In the listing below, find the line with "The height and" and the line with "Click the blue verified badge beside CNN". Repeat those two lines and all lines between them exactly.

# THE RECORDS:
|---|

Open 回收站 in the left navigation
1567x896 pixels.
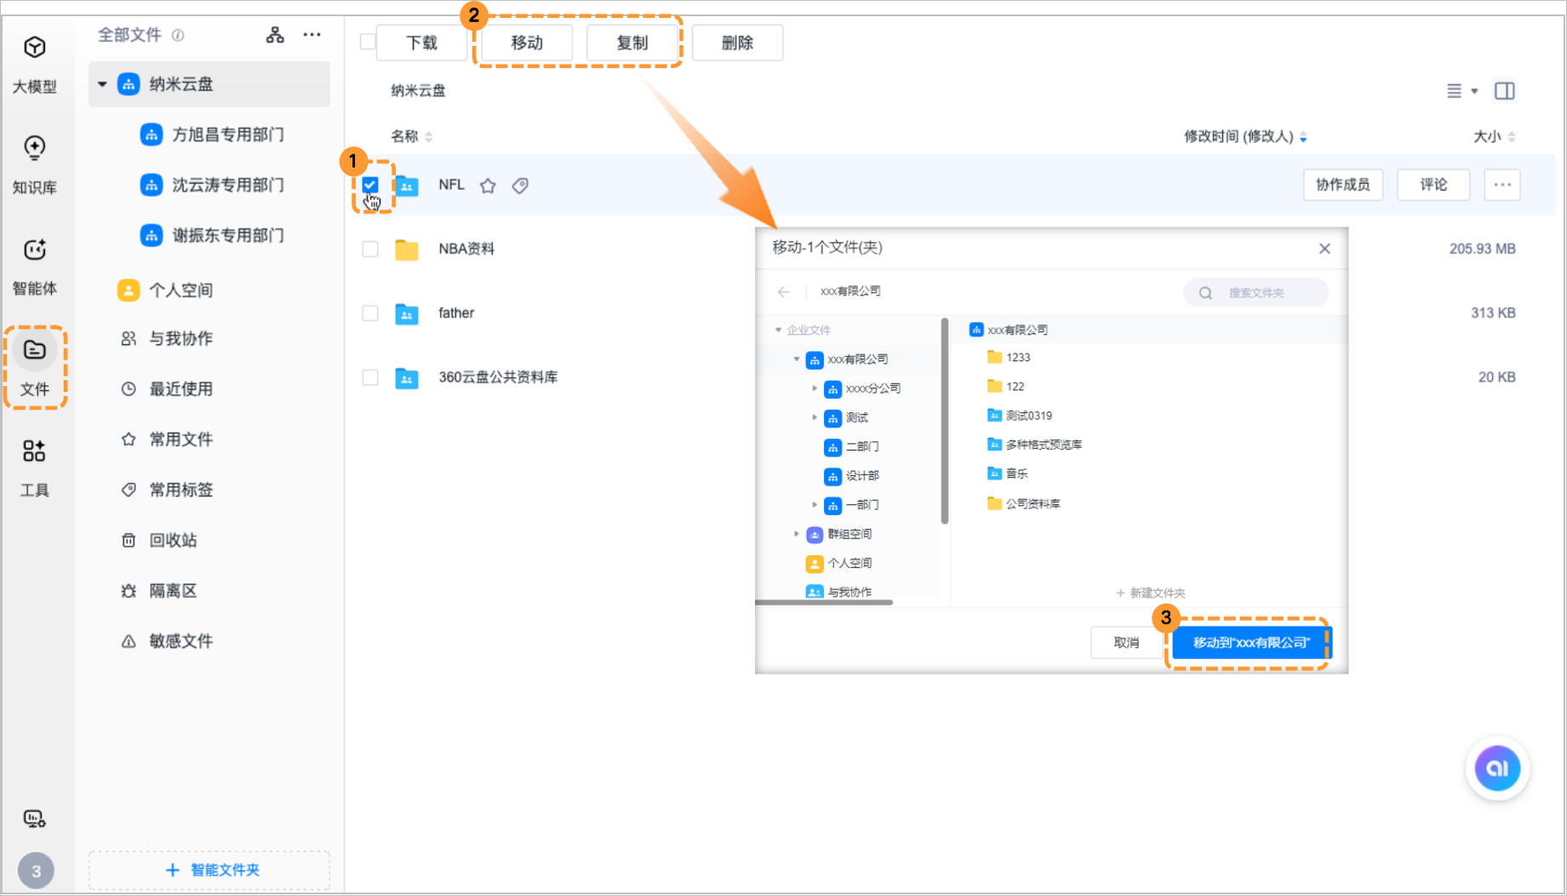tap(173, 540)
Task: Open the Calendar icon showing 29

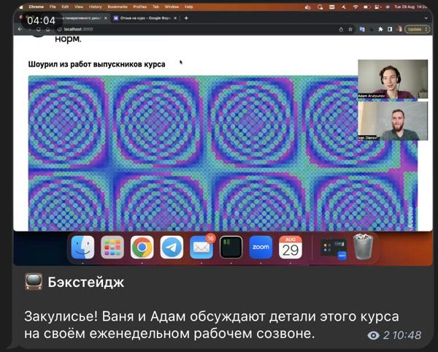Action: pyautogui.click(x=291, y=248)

|---|

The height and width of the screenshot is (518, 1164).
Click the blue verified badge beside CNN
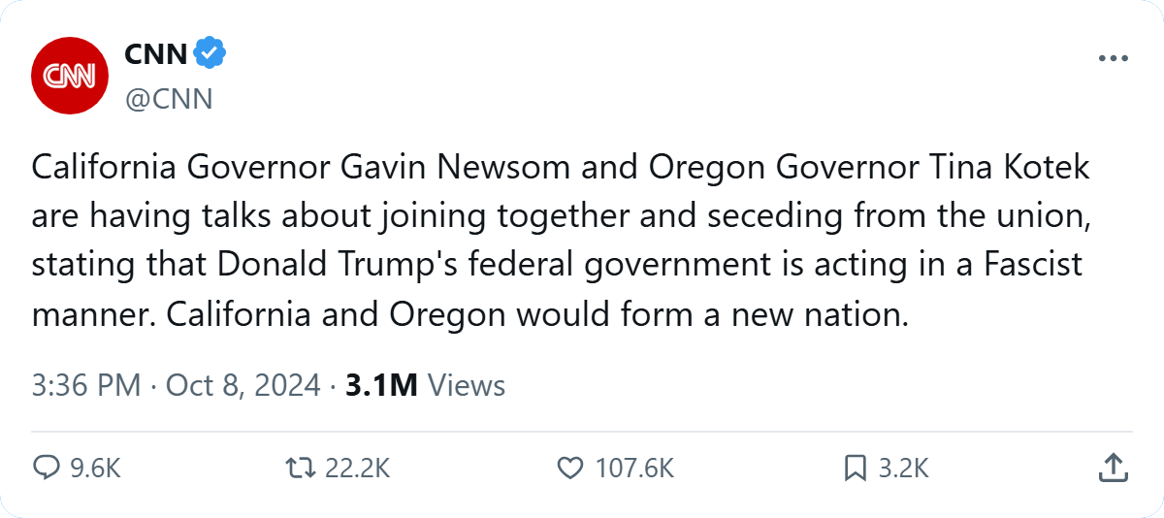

|---|

# ANSWER SECTION:
The height and width of the screenshot is (518, 1164).
Click the blue verified badge beside CNN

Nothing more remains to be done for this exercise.